O desafio de sua adoção, no Brasil, não é tanto o de fazer concessão ao confessionalismo religioso, mas o de garantir, na escola pública, a igualdade de condições para todos os credos, sem discriminação, como exige a Constituição. O País tem uma rica diversidade de crenças: haverá como atendê-la, de forma democrática, caso seja demandada por alunos da escola pública? Será possível evitar proselitismos e disputas que criem constrangimento e bullying para alunos que professem fé distinta dos padrões dominantes? Mesmo que os professores não sejam pagos pelo Estado, este tem de providenciar apoio logístico, o que implica custos. Seriam de interesse público essas inversões quando faltam recursos para garantir a universalidade do acesso e a qualidade do ensino público, em geral?


São questões das quais não há como fugir. Sem falar que o ambiente escolar deve ser o celeiro para o florescimento do pensamento crítico, devendo propiciar o contato dos alunos com a diversidade das ideias, o questionamento ao status quo, o respeito ao pensamento do outro (mesmo discordando dele) e o aprendizado da tolerância.
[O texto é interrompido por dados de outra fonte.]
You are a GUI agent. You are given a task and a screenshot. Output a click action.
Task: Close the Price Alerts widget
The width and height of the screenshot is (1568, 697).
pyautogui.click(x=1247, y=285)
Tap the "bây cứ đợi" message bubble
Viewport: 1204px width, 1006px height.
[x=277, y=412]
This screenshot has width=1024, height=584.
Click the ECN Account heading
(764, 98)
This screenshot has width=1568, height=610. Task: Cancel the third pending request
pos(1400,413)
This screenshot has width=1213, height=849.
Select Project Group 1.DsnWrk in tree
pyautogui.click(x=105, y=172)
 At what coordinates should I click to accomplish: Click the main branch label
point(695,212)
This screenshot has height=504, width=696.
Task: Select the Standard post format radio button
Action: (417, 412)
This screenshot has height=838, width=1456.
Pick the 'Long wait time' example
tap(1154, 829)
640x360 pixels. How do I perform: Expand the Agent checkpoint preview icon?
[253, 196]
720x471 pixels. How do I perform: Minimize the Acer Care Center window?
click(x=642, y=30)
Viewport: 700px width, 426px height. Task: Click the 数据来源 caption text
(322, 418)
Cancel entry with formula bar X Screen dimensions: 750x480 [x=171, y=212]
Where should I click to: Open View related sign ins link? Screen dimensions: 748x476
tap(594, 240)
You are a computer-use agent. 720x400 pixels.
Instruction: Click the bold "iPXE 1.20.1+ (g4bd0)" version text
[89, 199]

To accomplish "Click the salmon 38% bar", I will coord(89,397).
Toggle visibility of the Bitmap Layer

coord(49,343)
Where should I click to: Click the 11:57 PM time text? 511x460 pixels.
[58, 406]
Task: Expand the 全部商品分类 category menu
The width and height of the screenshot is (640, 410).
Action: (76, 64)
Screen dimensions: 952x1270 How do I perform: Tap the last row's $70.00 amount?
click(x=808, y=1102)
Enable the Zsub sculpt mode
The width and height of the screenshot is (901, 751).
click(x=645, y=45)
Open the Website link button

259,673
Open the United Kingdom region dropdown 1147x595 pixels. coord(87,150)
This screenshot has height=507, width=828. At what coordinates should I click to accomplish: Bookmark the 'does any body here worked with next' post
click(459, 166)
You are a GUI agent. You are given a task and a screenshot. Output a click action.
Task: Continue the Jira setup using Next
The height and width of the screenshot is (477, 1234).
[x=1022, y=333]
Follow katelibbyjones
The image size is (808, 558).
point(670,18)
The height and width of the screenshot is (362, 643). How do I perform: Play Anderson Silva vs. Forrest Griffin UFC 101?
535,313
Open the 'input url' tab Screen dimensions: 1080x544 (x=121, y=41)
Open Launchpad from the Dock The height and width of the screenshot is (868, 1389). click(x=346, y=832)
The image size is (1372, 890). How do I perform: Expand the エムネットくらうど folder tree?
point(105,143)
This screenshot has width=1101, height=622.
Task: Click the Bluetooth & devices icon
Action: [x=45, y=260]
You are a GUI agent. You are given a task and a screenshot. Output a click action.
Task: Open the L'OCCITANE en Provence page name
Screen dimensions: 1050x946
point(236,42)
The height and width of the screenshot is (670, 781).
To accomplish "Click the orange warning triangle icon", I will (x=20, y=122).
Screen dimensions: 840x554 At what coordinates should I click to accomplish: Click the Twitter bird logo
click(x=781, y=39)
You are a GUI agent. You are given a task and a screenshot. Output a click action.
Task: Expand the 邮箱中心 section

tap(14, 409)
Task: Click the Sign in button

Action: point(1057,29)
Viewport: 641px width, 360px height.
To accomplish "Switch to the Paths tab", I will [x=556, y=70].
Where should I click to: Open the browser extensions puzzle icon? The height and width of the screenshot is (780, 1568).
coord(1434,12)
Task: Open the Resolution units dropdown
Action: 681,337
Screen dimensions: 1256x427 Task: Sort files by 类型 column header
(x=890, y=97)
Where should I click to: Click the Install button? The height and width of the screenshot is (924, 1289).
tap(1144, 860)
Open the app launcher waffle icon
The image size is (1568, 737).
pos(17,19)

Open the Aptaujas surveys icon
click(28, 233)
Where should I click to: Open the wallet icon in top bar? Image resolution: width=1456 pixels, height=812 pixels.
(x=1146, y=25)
A experiência espiritual é parte integrante e importantíssima da dimensão humana, e não precisa, necessariamente, traduzir-se em termos confessionais dogmáticos. Se ocorresse de assim o fazer, deveria ser como fruto da alquimia interior prévia de cada indivíduo e de sua própria busca espiritual, sem o que, qualquer dogmatismo não passaria de prisão da alma. Ora, a escola pública não combina com grades mentais.